Fundamental limits and measurement cost of KIK error mitigation

Fundamental limits of KIK error mitigation

The performance of QEM protocols is often analyzed using two figures of merit. One of them is the bias between the noisy expectation value of an observable and its ideal counterpart, and the other is the statistical precision of the error-mitigated expectation value. The bias defines the QEM accuracy and is evaluated in the limit of infinite measurements. However, any experiment has a limited precision because it always involves a finite number of samples. In QEM protocols, the estimation of ideal expectation values is usually accompanied by an increment of statistical uncertainty, which can be exponential in worst-case scenarios^36,37. This results in a sampling overhead for achieving a given precision, as compared to the number of samples required without using QEM.

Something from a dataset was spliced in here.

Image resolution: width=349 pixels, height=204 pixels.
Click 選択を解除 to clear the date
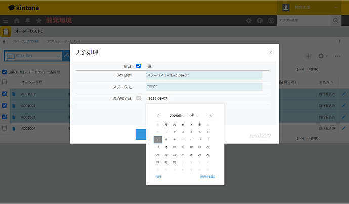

In Supplementary Note 8, we derive the accuracy bounds

$${\varepsilon }_{{{{\rm{KIK}}}}}^{(M)}\le \sqrt{{{{\rm{Tr}}}}\left({A}^{2}\right)-\frac{{\left[{{{\rm{Tr}}}}\left(A\right)\right]}^{2}}{{{{\rm{Tr}}}}\left(I\right)}}\left\vert 1-\mathop{\sum }\limits_{m=0}^{M}{a}_{{{{\rm{Adap}}}},m}^{(M)}(\mu ){e}^{-2(m+1/2)\int\nolimits_{0}^{T}\left\Vert {{{\mathcal{L}}}}(t)\right\Vert {\rm{d}}t}\right\vert ,{{{\rm{for}}}}\,M=1,2,3,$$

(18)

$$\le \sqrt{{{{\rm{Tr}}}}\left({A}^{2}\right)-\frac{{\left[{{{\rm{Tr}}}}\left(A\right)\right]}^{2}}{{{{\rm{Tr}}}}\left(I\right)}}\left\vert 1-\mathop{\sum }\limits_{m=0}^{M}{a}_{{{{\rm{Adap}}}},m}^{(M)}(1){e}^{-2(m+1/2)\int\nolimits_{0}^{T}\left\Vert {{{\mathcal{L}}}}(t)\right\Vert {\rm{d}}t}\right\vert ,{{{\rm{for}}}}\,M=1,2,3,$$

(19)

$$\le \frac{(2M+1)!!}{{2}^{M+1}(M+1)!}\sqrt{{{{\rm{Tr}}}}\left({A}^{2}\right)-\frac{{\left[{{{\rm{Tr}}}}\left(A\right)\right]}^{2}}{{{{\rm{Tr}}}}\left(I\right)}}{({e}^{2\int\nolimits_{0}^{T}\left\Vert {{{\mathcal{L}}}}(t)\right\Vert {\rm{d}}t}-1)}^{M+1}.$$

(20)

These are upper bounds on the bias ${\varepsilon }_{{{{\rm{KIK}}}}}^{(M)}$, for an arbitrary observable A and an arbitrary initial state. We also note that the only approximation in Eqs. (18)–(20) and any of our derivations is the truncation of the Magnus expansion to its dominant term. Importantly, this does not exclude errors of moderate or strong magnitude associated with such a term. On the other hand, discarding Magnus terms beyond first order naturally leads to a saturation of accuracy. Such a saturation manifests in a residual bias that cannot be reduced by indefinitely increasing the mitigation order. Therefore, for the tighter bounds (18) and (19) we restrict ourselves to the mitigation orders used in our experiments and simulations, given by 1 ≤ M ≤ 3.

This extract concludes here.